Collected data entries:

--- START ---

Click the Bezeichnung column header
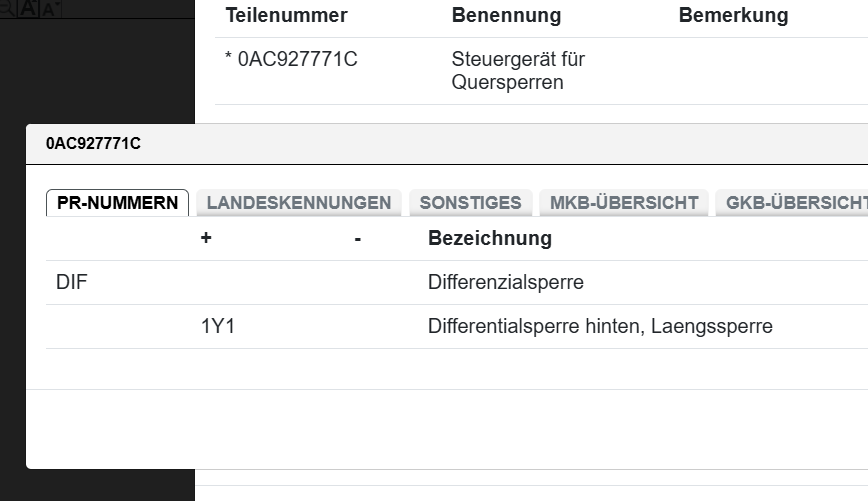The image size is (868, 501). point(489,239)
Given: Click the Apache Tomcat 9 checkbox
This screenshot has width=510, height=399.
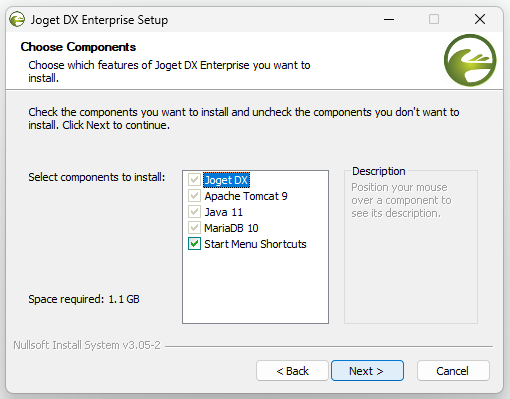Looking at the screenshot, I should pyautogui.click(x=194, y=196).
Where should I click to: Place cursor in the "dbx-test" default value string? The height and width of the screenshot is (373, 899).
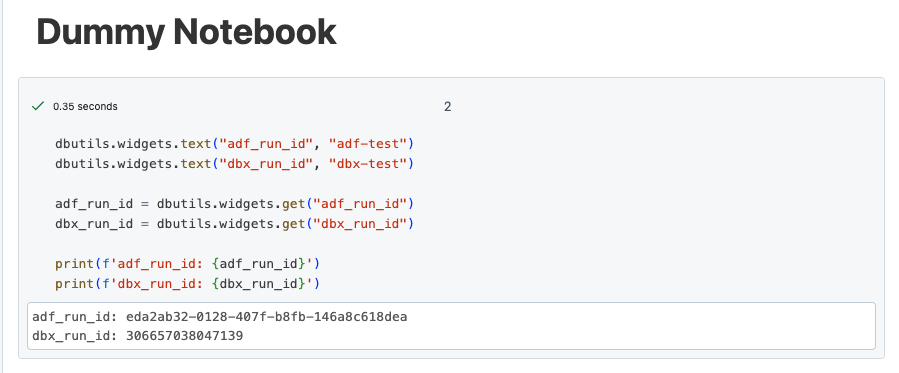coord(368,164)
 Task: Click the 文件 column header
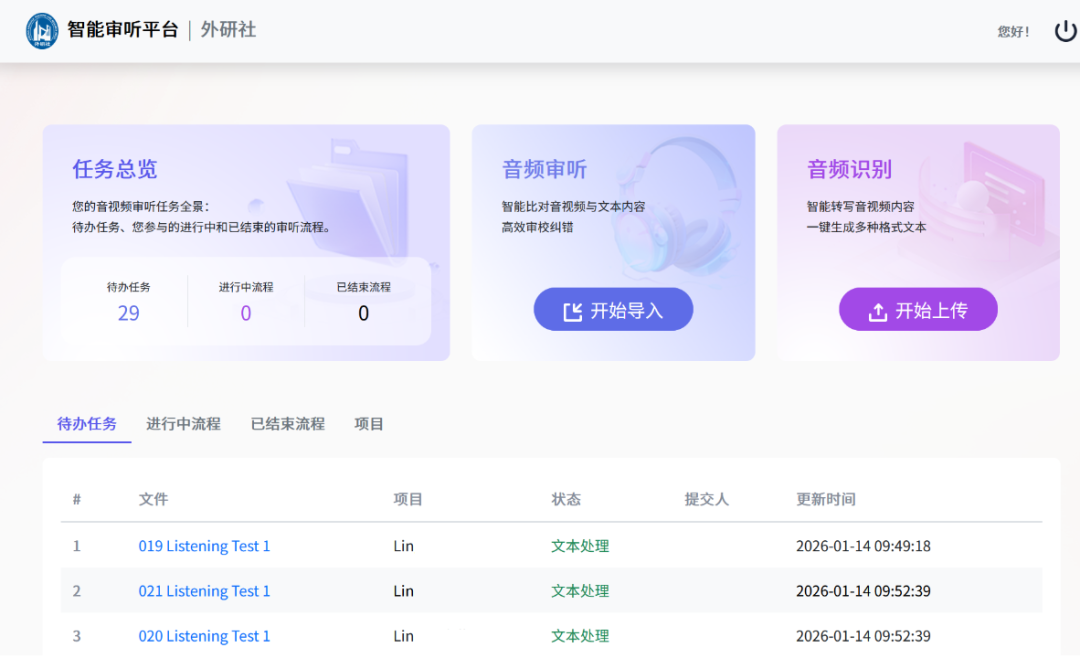(153, 499)
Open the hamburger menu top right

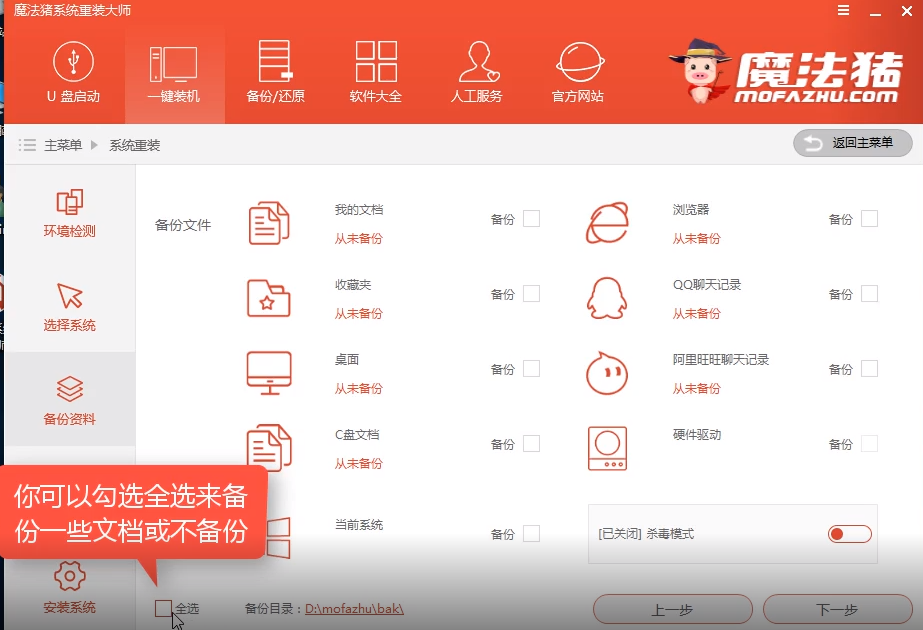(x=843, y=9)
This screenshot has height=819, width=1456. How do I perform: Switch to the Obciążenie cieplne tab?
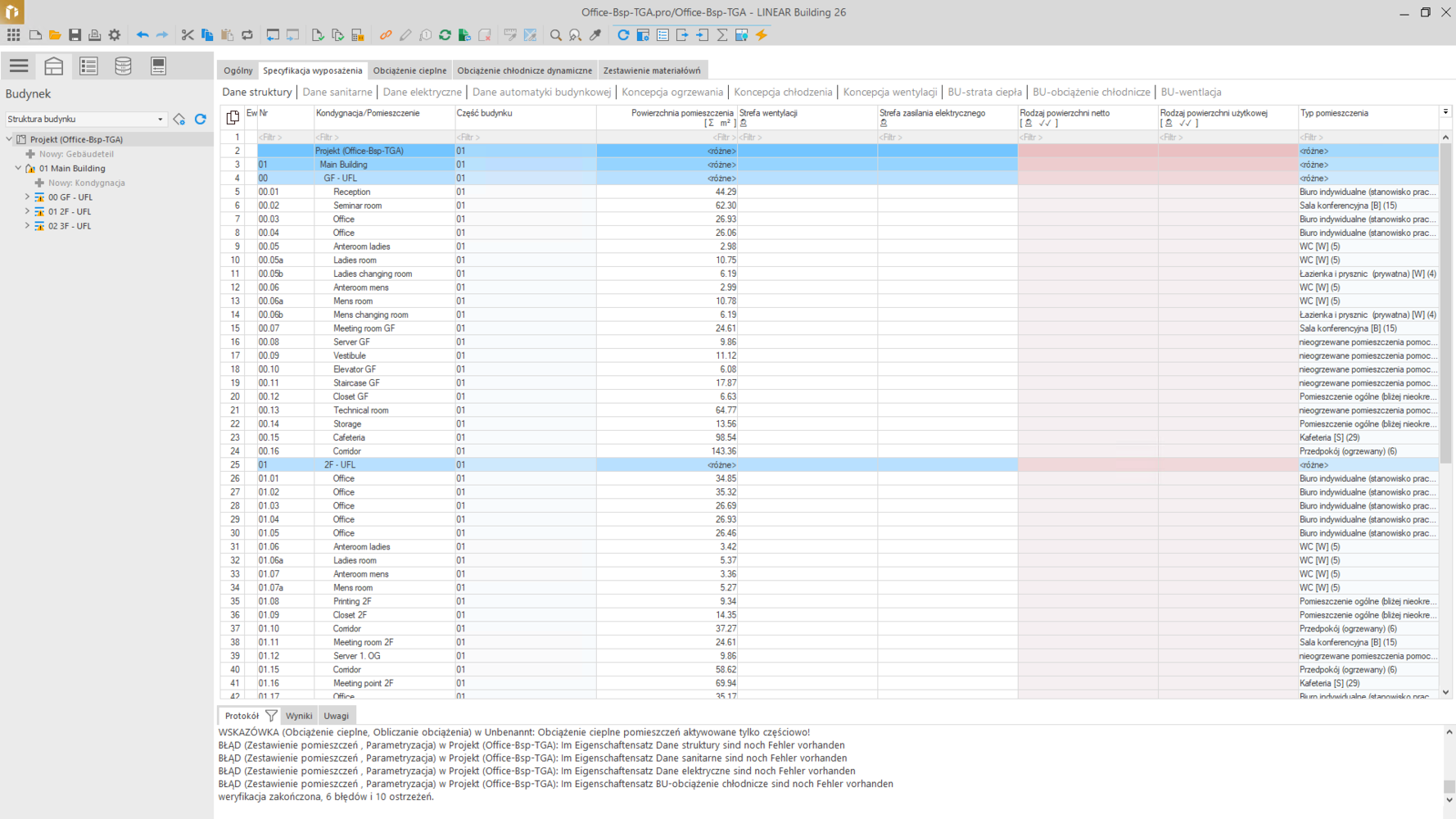[409, 70]
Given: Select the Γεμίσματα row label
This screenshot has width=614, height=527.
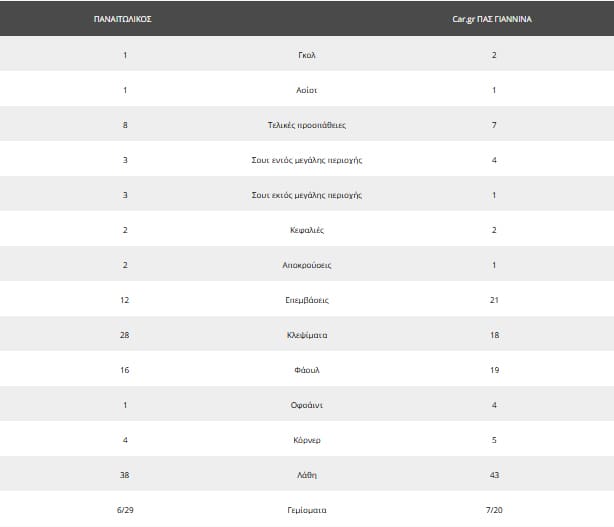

--- END ---

▶ WHAT IS REQUIRED:
Nothing but a number is expected here: the number of lines in the entries that include the word "Given".

▶ SOLUTION FOR THIS EXERCISE:
2